RE: Improving and rationalizing unit tests

Posted by kellen sunderland <ke...@gmail.com>.
I think you’ve covered the pros/cons of having determinism in your tests.  It seems like a potential maintenance effort versus forced code robustness argument to me.  I’d suggest you have a separate vote on this topic.

For me the main topic that should be focused on is making the CI system fast and stable for PR builds.  I think the best road to doing this, as previously suggested, is to segment tests and move those that are long running, fail occasionally, or require external components into a nightly/weekly test.

I would also propose that:

6) Test fixtures are created to test a subset of functionality, and that we don’t have test fixtures like test_operator.py that are nearly 5000 lines long, and take 20 minutes to run.  There’s a few advantages to breaking these tests into smaller files:  

We will have fewer merge conflicts, because fewer people will be editing the same test files across PRs.  Debugging issues with tests will become easier, as hopefully there will be less potential side effects between tests (this does happen now). We may be a little more confident that the tests run independently, eventually meaning that we could run them in parallel more easily, which would reduce test run latency time (but not throughput).  Last, we will be able to disable tests at some convenient level of granularity, for example when running on IoT devices, or without OpenCV.  At the moment we’d have to disable tests individually.

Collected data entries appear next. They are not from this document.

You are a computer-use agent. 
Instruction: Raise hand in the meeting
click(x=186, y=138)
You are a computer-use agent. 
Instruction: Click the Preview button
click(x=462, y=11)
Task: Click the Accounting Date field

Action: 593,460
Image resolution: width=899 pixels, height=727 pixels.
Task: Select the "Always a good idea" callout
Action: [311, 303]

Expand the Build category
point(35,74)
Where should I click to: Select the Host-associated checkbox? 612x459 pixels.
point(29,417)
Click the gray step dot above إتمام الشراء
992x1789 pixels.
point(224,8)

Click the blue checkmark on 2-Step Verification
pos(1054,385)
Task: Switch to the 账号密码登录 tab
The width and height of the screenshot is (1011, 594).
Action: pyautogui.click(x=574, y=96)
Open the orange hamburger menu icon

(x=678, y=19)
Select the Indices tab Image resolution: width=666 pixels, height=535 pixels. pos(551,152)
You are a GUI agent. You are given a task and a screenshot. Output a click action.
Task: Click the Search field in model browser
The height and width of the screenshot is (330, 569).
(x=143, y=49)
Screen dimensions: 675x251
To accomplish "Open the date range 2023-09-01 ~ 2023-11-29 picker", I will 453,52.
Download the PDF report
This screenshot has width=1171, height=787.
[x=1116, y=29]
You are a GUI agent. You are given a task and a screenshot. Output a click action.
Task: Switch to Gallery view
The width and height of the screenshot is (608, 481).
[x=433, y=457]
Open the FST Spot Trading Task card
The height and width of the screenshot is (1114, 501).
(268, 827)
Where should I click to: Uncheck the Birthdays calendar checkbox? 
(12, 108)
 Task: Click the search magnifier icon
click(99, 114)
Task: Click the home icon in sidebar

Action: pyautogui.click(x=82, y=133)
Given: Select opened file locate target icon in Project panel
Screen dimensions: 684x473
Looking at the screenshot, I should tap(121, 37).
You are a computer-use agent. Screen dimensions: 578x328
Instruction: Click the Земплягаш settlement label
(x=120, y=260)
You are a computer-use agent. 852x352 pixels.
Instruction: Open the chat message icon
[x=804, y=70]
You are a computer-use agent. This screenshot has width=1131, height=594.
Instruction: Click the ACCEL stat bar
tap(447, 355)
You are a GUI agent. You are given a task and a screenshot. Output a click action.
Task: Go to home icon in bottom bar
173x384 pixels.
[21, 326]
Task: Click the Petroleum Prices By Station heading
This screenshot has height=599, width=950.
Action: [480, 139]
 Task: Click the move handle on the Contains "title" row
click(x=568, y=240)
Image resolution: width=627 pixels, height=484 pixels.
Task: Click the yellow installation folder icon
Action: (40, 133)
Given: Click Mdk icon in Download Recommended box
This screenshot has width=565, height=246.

7) We cleanup tests that are no longer needed:

I’ve personally found it quite unintuitive in MXNet to discover which tests are actually needed, where they are run, how often, etc.  Are the nightly tests actually being run nightly?  Are the cpp tests run, why is the Travis CI folder still there, what is the difference between ci_build folder and the Jenkins folder, etc.  If we’re going to take a look at revamping the tests folder I’d recommend we clean up the folder structure a bit, and delete the non-relevant files to make it easier for newcomers to know what’s happening.  We’ll always have these files for reference in source control.

-Kellen

From: Chris Olivier
Sent: Monday, October 16, 2017 6:46 PM
To: dev@mxnet.incubator.apache.org
Subject: Re: Improving and rationalizing unit tests

My argument is that I am actually categorically against having a
requirement that the same input values be used for testing for every run.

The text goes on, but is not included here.